Items from a dataset
—————

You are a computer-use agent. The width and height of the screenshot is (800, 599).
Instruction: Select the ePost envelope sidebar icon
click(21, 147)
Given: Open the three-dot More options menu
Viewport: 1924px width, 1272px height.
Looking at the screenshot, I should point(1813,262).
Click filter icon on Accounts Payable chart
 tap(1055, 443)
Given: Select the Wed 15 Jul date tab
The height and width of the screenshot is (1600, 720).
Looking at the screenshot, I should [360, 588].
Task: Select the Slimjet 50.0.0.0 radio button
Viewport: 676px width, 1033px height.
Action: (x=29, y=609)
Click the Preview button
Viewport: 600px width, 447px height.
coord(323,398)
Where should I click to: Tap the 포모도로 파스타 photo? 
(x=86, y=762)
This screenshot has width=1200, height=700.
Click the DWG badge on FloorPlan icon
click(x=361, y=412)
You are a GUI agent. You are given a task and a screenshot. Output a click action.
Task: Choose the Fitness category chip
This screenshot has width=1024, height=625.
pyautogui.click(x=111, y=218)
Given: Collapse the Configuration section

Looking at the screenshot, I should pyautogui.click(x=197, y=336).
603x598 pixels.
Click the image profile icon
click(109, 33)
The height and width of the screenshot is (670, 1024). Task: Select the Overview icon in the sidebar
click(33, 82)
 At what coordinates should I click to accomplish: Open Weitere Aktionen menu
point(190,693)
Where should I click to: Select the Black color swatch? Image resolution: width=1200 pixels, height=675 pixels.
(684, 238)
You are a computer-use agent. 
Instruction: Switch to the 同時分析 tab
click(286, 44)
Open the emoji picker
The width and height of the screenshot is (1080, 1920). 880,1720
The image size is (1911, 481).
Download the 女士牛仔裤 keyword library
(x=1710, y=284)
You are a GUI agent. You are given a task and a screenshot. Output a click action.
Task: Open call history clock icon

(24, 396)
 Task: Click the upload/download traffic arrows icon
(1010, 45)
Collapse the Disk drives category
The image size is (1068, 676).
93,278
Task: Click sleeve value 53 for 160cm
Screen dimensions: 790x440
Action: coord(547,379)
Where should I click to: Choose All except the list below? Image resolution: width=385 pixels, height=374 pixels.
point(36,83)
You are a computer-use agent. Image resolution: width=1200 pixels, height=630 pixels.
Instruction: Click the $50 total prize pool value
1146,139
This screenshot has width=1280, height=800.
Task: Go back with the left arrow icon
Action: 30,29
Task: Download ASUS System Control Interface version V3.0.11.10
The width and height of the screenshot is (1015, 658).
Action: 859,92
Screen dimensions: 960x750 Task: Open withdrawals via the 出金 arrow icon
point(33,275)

—————

_EXERCISE DIRECTIONS_. Using the records above, report each line with the string "button".

_WRITTEN SOLUTION_.
Task: Select the Slimjet 50.0.0.0 radio button
Click the Preview button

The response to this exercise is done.